-- START --

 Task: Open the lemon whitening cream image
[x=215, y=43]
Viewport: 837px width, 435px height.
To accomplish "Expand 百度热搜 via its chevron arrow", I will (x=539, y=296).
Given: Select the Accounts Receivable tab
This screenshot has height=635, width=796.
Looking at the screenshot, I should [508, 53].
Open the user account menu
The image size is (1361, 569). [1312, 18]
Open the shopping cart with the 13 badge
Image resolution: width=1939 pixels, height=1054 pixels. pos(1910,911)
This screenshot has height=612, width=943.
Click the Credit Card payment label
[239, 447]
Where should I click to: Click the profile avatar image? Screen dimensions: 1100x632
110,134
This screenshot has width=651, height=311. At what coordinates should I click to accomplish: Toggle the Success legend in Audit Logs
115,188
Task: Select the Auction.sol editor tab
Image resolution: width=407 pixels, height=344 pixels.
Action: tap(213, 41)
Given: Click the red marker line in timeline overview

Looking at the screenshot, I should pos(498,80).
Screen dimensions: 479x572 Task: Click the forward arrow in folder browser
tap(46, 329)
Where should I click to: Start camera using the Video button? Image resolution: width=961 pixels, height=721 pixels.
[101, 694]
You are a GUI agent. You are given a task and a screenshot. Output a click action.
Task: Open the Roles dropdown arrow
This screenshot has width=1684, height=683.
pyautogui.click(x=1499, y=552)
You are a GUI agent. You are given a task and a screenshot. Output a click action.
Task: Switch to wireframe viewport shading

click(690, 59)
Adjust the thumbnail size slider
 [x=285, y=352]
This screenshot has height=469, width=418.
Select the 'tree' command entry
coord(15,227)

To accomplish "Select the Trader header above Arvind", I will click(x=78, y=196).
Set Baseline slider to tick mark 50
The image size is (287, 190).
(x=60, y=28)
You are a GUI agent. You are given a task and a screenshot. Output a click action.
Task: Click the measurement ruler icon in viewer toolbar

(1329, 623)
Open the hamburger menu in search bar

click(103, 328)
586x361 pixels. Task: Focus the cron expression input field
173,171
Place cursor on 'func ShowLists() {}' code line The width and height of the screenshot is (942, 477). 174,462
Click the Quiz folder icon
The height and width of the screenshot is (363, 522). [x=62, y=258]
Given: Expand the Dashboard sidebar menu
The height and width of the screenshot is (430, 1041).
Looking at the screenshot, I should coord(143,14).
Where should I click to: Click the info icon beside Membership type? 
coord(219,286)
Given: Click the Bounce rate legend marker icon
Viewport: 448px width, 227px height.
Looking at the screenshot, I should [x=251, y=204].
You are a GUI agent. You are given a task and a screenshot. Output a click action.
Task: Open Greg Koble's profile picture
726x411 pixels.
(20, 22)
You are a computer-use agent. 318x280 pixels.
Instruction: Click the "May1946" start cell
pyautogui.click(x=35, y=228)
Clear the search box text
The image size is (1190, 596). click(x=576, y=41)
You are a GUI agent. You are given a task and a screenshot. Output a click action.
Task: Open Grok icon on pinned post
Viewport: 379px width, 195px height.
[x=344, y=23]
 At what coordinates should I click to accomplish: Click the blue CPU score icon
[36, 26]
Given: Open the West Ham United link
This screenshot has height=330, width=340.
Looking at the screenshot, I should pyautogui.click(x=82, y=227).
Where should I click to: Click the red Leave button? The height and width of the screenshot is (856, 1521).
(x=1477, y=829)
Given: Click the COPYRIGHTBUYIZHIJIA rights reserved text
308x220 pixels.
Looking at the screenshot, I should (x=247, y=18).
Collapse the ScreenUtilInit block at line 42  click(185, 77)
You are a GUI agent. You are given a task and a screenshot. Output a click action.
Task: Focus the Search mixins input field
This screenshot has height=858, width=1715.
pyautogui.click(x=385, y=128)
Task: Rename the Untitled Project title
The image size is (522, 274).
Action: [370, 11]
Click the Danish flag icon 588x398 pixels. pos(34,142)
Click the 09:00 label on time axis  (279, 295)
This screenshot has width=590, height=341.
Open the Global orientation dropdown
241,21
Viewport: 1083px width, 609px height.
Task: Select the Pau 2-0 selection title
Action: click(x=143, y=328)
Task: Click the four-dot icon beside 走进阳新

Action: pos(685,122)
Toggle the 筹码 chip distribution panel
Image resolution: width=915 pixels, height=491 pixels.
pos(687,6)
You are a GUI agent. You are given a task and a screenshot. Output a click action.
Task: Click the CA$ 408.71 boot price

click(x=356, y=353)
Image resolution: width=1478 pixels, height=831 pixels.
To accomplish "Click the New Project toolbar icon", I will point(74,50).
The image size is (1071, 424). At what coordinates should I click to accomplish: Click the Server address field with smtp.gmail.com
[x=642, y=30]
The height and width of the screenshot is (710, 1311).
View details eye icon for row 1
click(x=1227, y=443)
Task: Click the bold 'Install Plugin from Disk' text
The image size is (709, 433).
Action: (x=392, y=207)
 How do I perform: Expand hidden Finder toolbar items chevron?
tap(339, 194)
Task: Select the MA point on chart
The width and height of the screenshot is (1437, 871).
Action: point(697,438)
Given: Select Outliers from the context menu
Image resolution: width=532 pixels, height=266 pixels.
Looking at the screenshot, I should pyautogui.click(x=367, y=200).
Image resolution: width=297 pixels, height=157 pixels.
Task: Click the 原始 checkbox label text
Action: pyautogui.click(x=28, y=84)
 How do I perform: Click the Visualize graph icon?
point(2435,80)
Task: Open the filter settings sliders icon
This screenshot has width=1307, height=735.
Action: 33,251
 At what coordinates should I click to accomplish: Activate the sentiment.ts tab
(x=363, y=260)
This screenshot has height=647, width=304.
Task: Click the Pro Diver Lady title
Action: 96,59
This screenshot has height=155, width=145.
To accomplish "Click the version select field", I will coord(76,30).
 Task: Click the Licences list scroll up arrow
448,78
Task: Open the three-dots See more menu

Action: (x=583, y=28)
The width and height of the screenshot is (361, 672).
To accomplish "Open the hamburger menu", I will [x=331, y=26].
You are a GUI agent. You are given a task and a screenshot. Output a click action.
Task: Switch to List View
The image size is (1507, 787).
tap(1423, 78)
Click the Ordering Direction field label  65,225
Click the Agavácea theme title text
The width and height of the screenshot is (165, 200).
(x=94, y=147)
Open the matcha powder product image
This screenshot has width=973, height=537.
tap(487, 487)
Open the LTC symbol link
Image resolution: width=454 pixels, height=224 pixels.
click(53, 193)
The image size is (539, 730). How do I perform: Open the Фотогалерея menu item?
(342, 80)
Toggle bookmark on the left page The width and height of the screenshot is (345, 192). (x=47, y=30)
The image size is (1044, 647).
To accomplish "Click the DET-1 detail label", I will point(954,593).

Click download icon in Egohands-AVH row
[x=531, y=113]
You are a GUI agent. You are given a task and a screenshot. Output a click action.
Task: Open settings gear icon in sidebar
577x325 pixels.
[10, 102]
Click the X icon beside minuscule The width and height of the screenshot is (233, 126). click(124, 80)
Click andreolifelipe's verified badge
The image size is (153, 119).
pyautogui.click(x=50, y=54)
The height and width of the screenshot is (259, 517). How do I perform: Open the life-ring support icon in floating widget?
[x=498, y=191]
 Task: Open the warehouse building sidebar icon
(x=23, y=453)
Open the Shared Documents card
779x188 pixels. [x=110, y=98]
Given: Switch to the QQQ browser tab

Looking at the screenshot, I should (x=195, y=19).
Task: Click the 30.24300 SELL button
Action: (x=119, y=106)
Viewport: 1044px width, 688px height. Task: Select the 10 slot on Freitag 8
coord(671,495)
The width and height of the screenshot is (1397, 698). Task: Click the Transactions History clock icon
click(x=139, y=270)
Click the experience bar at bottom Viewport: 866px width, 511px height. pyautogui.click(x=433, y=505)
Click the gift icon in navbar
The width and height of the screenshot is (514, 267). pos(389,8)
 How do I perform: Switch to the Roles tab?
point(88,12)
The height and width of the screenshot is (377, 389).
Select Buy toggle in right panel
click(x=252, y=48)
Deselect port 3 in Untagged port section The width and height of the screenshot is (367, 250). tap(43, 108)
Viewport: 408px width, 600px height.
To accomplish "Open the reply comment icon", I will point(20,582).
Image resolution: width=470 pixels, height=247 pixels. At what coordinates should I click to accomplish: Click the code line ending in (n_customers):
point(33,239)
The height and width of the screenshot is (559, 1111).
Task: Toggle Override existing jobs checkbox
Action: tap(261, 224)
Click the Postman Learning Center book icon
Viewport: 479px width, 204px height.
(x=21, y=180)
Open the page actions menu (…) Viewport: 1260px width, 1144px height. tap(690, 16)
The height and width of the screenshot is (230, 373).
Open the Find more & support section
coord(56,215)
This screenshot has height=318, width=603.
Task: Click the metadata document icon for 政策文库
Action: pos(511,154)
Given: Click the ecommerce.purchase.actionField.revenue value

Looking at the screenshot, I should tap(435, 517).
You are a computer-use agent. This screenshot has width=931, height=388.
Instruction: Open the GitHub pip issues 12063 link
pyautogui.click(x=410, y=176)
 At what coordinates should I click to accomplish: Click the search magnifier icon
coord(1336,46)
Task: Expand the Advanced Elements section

-- END --

▶ [JOB]:
Reproduce the records above without any change, covering everything from the line that contains "Task: Click the Licences" down to the line that contains "will [x=331, y=26].", with both of those lines included.

▶ [COMPLETED EXERCISE]:
 Task: Click the Licences list scroll up arrow
448,78
Task: Open the three-dots See more menu

Action: (x=583, y=28)
The width and height of the screenshot is (361, 672).
To accomplish "Open the hamburger menu", I will [x=331, y=26].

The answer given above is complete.